Suddenly one morning, I saw a message on his phone from our mutual best friend, and he used the same name to address her which he used for me.
I was shattered to see this and when I asked him for clarity, he said that he used it in a friendly manner so that she will feel better and will not think about her ex. So, I believed him like always. Again, one day when I was waiting for them both in college, I came to know through one of my friends that they both were out enjoying together. That was an unbearable moment for me, especially when I blindly trusted them both. Before this, I ignored so many things when I had been warned by my friends about them.
They repeatedly told me, "don't trust them and stay away from them".
But they were my best friends so how could I trust anyone else. Sometimes we trust some relationships blindly without thinking practically. After so much mess, I was still under the illusion that he is mine and he loves me. But all my beliefs and all my trust and my dreams vanished when he told me this, “You cannot say anything to her and if you have any issue with us being together as friends then you can forget about you and me and leave.” How was it so easy for him to break my trust? Of course, I did not have any issues with their friendship, but he never bothered to even listen to me.

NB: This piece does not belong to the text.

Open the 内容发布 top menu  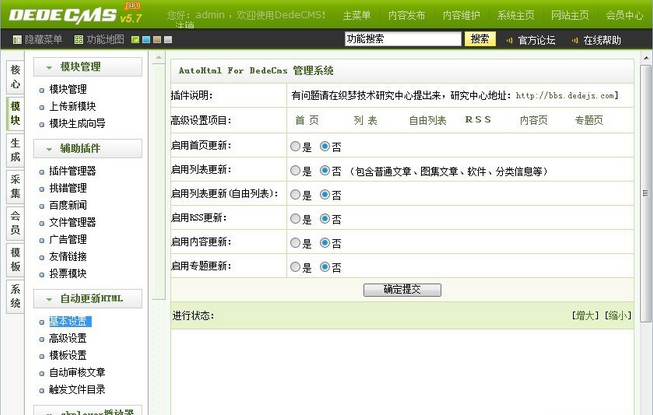tap(405, 16)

I had even asked him once that if he loved someone else then he is free to go ahead and pursue it.
I felt bad that he was so close to her, even when I was sitting next to him. Sometimes, I still wonder when things became so bad that he had to cheat on me. But I guess pain is necessary as it makes us realize how strong we can be. I have moved on but sometimes it still hurts me because he cheated on me and broke our friendship so easily. But it's okay now as I am happy where I am today.